Marion is obviously oversimplifying. Head coaches are hugely important, maybe third on the importance hierarchy in any franchise, behind only the owner and the franchise superstar (if one is present). There are a few reasons why Chicago will rank among the three or five best defensive teams this season and going forward, but Tom Thibodeau’s presence is probably the biggest factor.
But a coach can only work with the players on hand, and the Lakers’ roster brings some structural issues — largely outlined here — that were going to challenge whomever the team named as Mike Brown’s in-season replacement. In a shocking reversal, they’ve chosen D’Antoni’s spread pick-and-roll system over the triangle and Phil Jackson, whose salary demands and requests for broader organizational control were apparently too much for the Buss family, per the Los Angeles Times and others. Inking D’Antoni to a three-year deal, with an option for a fourth season, may also be a signal that the Lakers believe his style is a better fit for the only pieces — Steve Nash and Dwight Howard — on the books beyond 2013-14, assuming the Lakers convince Howard to re-sign this summer on a max deal.
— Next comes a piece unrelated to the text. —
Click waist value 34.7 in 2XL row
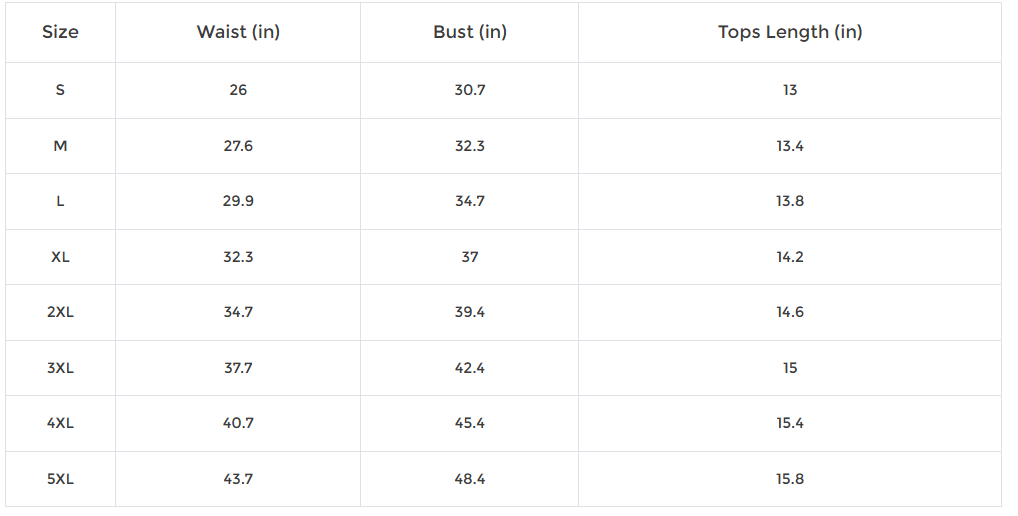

The other stars, Kobe Bryant and Pau Gasol, are Jackson acolytes and triangle wizards, and Jackson’s 11 rings stand as evidence he may have been the very best choice for the 2011-12 Lakers. If D’Antoni was a second choice, he stands as a very fine one. You know his history with Nash. Those Phoenix teams were not just great offensive squads; they were some of the very best in basketball history. D’Antoni and Kobe Bryant are tight dating to Bryant’s childhood years in Italy, where D’Antoni was an elite player, and now to D’Antoni’s work as a longtime Team USA assistant. Howard may be the most efficient pick-and-roll big man in the world, and the Lakers will now build their offense around Howard and perhaps the greatest pick-and-roll point guard in NBA history. That will drive Bryant into a secondary role, but he has already shown that he can thrive finding easier buckets as an off-ball cutter and post-up beast against weaker defenders. Pau Gasol will find his spots, because he’s Pau Gasol and that’s what he does — all while making everyone else around him better with his next-level passing.
D’Antoni is a very smart guy. He will adapt his offense to fit the personnel here; Phoenix remained an elite offensive team despite some pretty major roster shakeups, including the loss of Joe Johnson to free agency; the absence of Amar’e Stoudemire for essentially the entire 2005-06 season; and the presence of a paint-clogging Shaquille O’Neal in the last part of the 2007-08 season, when the Suns ranked no. 2 overall in points per possession and scored just as efficiently with O’Neal on the court as off.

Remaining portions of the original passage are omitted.